Before Lieutenant Commander Pat Garner stepped in as executive officer, or second-in-command, of the Thresher in December 1962, he took part in three epic cruises beneath the Arctic ice during more than four years aboard the nuclear submarine USS Skate. He was aboard the Skate in 1959, when she became the first sub to break thru the ice to surface at the North Pole.

Master Chief Petty Officer Benjamin Shafer served on a destroyer in the Pacific during the Second World War, but after volunteering for the submarine service he was a crewman aboard the submarines Cobbler and Skipjack. By April 1963, he had been aboard the Thresher for more than two years as an electrician’s mate. His brother John, a senior chief petty officer, joined the crew in September 1961.  

Chief Petty Officer Roscoe Pennington survived six submarine war patrols during the Second World War and was also a veteran of the Korean War. He was asked to serve as an instructor at the nuclear training program in New London, Connecticut, but reportedly turned this down to join the Thresher’s commissioning crew in 1961. Pennington was the sub’s chief nuclear reactor technician.

These are just a few of the 129 men, including civilian workers, who perished aboard the Thresher in April 1963 during the world’s worst nuclear submarine disaster.

“They were experienced, well trained, very smart and dedicated,” retired Navy Capt. Jim Bryant said recently, “but they lacked recent operational training, especially on the many configuration changes.”

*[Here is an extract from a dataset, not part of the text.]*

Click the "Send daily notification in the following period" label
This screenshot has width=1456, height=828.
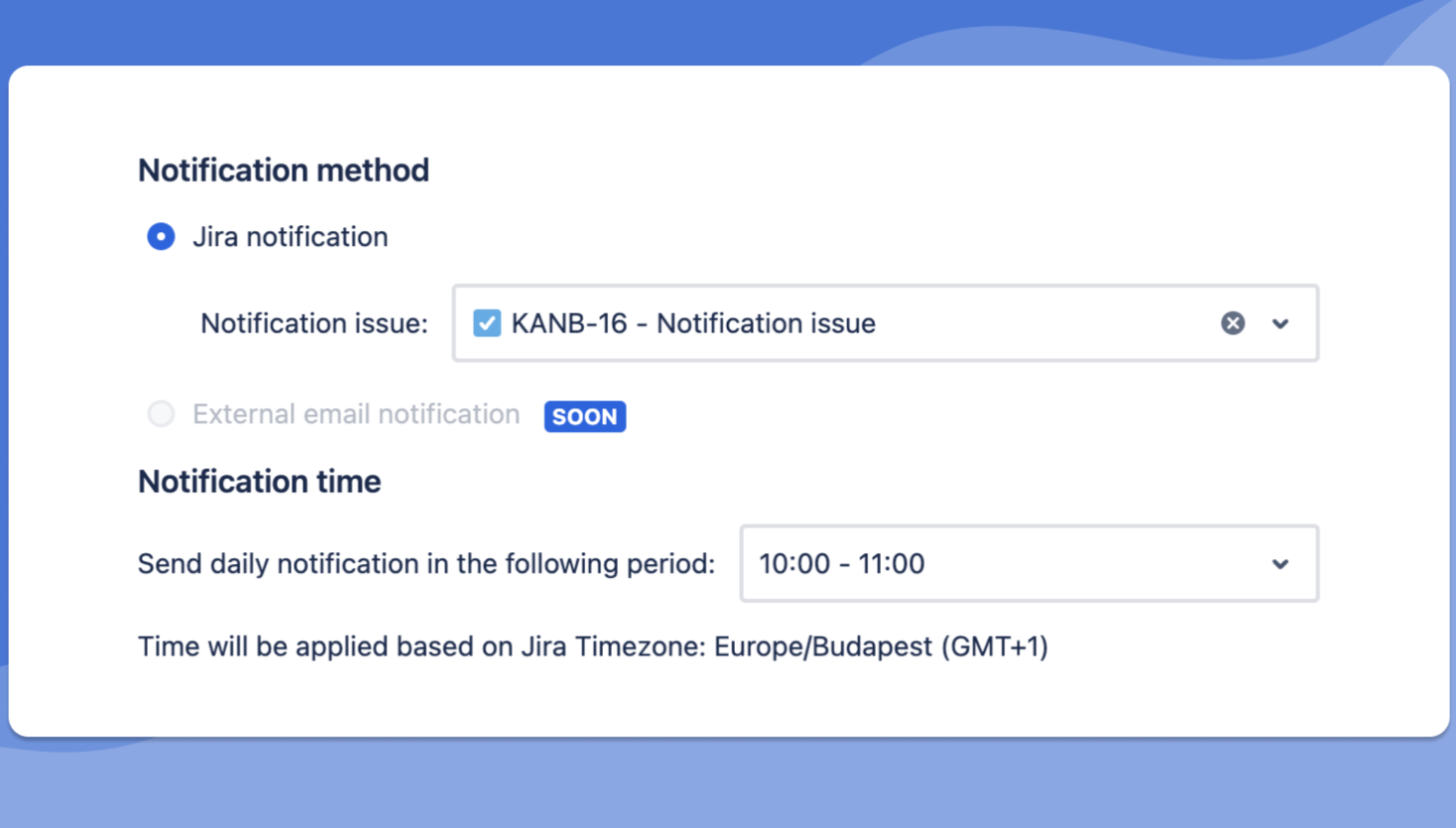click(x=426, y=564)
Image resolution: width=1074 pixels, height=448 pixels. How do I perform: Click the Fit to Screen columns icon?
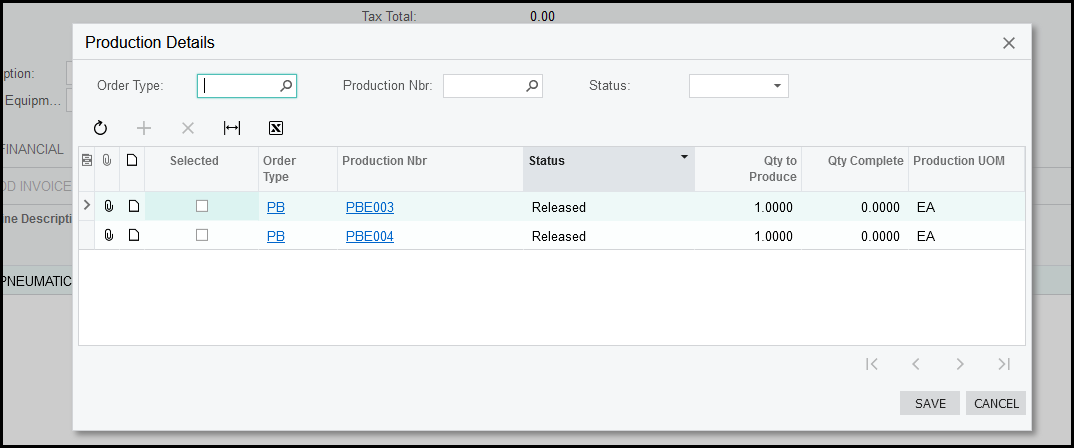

There has long been speculation about what exactly went wrong during the fatal final dive of the Thresher 58 years ago this upcoming April 10th, about 220 miles off Cape Cod. Following a lawsuit led by Bryant, a former submarine commander, the Navy is now releasing documents which have remained classified for decades.

To date, no single “smoking gun” has been uncovered as to the accident’s cause by Bryant and other experts combing thru the released records. Instead. they believe a number of factors converged at the worst possible moment.

One of these contributing issues, they contend, is crew members’ lack of familiarity with the revamped Thresher following several months of repair, which prevented them from responding correctly when things started to go wrong. Because of the Cold War climate of the times, it now appears these sailors were not provided ample opportunity to get reacquainted with the sub’s systems.  

In writing about this famous sub over the past several years, I’ve often made a point of touting those lost aboard the doomed vessel as men of genius and adventure, the Navy’s best and brightest. They were, after all, charged with operating the most advanced weapon on the sea at that time, built at a cost of $45 million (in 1960s dollars). Admiral Hyman Rickover, the fabled “Father of the Nuclear Navy,” had personally selected several of the Thresher’s crewmen.

Bryant and retired naval architect Stephen T. Walsh, among others, recently took part in a webinar panel hosted by the Naval Historical Foundation to discuss their findings. I have to admit, I got a bit defensive when they cited inexperience as one of the possible causes of this terrible tragedy.

“You are confusing experience with training,” Walsh replied.

And one of the reasons this necessary training was cut short, they say, was a rush to get the Thresher back in the water at the very height of the Cold War with the Soviet Union.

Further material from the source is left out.